_EXTRACT_
********************

In case you missed it, Scott Horton wrote at Harper’s yesterday about actions taken by a Spanish national security court with regard to Bush administration lawyers who approved torture at Guantánamo:

Spain’s national newspapers, El País and Público reported that the Spanish national security court has opened a criminal probe focusing on Bush Administration lawyers who pioneered the descent into torture at the prison in Guantánamo. … Público identifies the targets as University of California law professor John Yoo, former Department of Defense general counsel William J. Haynes II (now a lawyer working for Chevron), former vice presidential chief-of-staff David Addington, former attorney general and White House counsel Alberto Gonzales, former Assistant Attorney General Jay Bybee, now a judge of the United States Court of Appeals for the Ninth Circuit, and former Undersecretary of Defense Doug Feith.

The Spanish criminal court now may seek the arrest of any of the targets if they travel to Spain or any of the 24 nations that participate in the European extraditions convention (it would have to follow a more formal extradition process in other countries beyond the 24). The Bush lawyers will therefore run a serious risk of being apprehended if they travel outside of the United States.

********************

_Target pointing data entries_
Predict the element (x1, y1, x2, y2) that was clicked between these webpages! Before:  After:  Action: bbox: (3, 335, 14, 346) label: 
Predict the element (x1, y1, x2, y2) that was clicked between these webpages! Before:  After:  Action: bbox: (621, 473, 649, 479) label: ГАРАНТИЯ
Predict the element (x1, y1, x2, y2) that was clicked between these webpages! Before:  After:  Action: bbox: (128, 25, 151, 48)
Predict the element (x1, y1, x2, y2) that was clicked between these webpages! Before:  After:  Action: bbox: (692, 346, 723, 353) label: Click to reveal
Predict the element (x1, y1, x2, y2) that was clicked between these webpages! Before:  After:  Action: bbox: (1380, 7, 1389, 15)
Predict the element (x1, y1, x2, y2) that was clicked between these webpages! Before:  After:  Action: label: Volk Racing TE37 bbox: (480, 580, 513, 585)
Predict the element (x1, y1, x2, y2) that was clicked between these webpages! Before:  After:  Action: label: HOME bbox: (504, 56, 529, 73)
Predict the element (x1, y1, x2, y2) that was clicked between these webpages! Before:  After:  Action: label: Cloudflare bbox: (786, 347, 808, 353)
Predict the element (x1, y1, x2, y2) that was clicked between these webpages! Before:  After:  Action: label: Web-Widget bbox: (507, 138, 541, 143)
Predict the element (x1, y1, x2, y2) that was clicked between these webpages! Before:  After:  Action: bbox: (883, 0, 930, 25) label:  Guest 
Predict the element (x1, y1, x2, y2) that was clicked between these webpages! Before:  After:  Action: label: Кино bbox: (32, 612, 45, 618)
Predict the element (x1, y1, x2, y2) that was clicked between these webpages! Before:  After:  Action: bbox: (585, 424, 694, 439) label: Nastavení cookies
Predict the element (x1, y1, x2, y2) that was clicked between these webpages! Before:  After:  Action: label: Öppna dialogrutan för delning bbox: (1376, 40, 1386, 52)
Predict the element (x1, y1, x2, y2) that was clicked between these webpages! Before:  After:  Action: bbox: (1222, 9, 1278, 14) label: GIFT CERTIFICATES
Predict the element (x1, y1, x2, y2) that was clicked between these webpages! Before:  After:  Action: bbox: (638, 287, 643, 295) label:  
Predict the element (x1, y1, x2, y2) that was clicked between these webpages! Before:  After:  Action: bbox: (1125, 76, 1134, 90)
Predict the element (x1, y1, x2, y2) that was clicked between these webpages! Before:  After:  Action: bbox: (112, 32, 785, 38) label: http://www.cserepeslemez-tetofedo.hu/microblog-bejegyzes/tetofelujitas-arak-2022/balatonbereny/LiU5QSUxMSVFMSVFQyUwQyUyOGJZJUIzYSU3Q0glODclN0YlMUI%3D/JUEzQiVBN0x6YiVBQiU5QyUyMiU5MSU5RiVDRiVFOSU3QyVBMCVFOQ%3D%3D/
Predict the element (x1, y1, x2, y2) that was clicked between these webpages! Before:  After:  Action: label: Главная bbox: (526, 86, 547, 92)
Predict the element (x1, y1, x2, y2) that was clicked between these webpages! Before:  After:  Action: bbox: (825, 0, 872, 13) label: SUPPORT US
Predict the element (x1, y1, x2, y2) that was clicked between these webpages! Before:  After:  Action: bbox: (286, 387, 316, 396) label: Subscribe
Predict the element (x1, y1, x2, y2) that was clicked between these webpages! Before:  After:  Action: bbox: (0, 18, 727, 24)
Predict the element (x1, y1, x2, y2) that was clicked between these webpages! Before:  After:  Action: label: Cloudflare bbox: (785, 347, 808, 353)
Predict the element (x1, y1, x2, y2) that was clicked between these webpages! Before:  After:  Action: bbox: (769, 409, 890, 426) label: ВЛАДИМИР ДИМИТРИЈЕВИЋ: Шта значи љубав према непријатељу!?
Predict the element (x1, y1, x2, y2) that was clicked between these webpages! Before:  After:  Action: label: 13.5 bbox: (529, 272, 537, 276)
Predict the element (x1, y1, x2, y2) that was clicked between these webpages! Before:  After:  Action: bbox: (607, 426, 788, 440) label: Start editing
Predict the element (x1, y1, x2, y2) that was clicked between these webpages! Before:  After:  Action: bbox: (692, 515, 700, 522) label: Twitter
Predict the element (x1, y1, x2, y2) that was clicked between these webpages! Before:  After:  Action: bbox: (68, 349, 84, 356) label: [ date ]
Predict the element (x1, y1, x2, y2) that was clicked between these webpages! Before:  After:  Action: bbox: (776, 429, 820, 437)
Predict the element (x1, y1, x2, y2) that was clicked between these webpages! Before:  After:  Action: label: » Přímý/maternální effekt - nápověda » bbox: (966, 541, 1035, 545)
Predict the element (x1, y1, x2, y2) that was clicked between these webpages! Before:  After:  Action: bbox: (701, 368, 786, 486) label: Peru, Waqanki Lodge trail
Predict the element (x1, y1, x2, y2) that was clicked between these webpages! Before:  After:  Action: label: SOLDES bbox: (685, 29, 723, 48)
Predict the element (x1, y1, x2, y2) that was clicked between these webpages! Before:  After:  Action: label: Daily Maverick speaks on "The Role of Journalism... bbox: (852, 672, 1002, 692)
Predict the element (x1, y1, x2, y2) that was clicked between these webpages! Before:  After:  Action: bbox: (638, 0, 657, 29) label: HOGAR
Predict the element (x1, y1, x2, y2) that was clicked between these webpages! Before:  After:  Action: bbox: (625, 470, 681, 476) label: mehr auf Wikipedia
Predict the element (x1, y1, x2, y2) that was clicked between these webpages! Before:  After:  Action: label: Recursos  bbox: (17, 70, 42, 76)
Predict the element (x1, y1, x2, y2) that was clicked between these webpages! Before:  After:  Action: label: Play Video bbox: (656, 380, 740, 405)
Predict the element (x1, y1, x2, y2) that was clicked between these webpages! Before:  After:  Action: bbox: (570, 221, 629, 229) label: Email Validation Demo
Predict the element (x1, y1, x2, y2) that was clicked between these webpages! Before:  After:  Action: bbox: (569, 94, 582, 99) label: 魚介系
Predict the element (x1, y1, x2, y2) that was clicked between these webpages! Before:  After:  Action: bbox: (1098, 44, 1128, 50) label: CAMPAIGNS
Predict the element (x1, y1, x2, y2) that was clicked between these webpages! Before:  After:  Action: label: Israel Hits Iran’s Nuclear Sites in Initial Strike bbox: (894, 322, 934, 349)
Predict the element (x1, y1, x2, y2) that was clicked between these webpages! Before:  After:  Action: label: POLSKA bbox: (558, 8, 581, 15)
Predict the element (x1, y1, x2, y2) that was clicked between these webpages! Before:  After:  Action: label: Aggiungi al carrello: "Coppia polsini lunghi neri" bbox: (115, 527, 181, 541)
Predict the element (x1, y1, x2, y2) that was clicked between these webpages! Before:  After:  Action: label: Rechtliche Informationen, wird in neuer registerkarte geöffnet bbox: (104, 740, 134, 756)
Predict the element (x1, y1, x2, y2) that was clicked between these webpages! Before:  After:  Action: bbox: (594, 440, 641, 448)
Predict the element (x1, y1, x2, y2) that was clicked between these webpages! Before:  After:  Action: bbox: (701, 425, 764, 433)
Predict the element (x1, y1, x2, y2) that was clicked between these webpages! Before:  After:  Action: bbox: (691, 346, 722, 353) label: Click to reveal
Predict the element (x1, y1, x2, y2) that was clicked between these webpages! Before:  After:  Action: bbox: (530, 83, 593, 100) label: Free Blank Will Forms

********************

_REQUIRED ACTIONS_
(A) Write out the entries from the line with "138, 541, 143)" up to and including the line with "76, 1134, 90)", word for word.
(B) Pick up the passage on the Spanish court's probe of Bush administration lawyers and keep writing from its last sentence.
These entries are unrelated to the passage above.

_PER-TASK OUTPUTS_
(A)
Predict the element (x1, y1, x2, y2) that was clicked between these webpages! Before:  After:  Action: label: Web-Widget bbox: (507, 138, 541, 143)
Predict the element (x1, y1, x2, y2) that was clicked between these webpages! Before:  After:  Action: bbox: (883, 0, 930, 25) label:  Guest 
Predict the element (x1, y1, x2, y2) that was clicked between these webpages! Before:  After:  Action: label: Кино bbox: (32, 612, 45, 618)
Predict the element (x1, y1, x2, y2) that was clicked between these webpages! Before:  After:  Action: bbox: (585, 424, 694, 439) label: Nastavení cookies
Predict the element (x1, y1, x2, y2) that was clicked between these webpages! Before:  After:  Action: label: Öppna dialogrutan för delning bbox: (1376, 40, 1386, 52)
Predict the element (x1, y1, x2, y2) that was clicked between these webpages! Before:  After:  Action: bbox: (1222, 9, 1278, 14) label: GIFT CERTIFICATES
Predict the element (x1, y1, x2, y2) that was clicked between these webpages! Before:  After:  Action: bbox: (638, 287, 643, 295) label:  
Predict the element (x1, y1, x2, y2) that was clicked between these webpages! Before:  After:  Action: bbox: (1125, 76, 1134, 90)

(B)
Judge Baltasar Garzón is involved in the investigation, according to the El País report. Garzón is Europe’s best known counterterrorism magistrate, responsible for hundreds of cases targeting the activities of ETA and related Basque terrorist organizations. He also spearheaded the successful investigation of Al Qaeda-affiliated terrorist organizations operating in the Maghreb region, including Spanish enclaves in Morocco. But Garzón is best known for his prosecution of a criminal investigation against Chilean dictator Augusto Pinochet that resulted in the issuance of an arrest warrant for Pinochet while he was visiting England.

I don’t imagine Yoo and his colleagues will be traveling much. Perhaps our own courts could follow suit.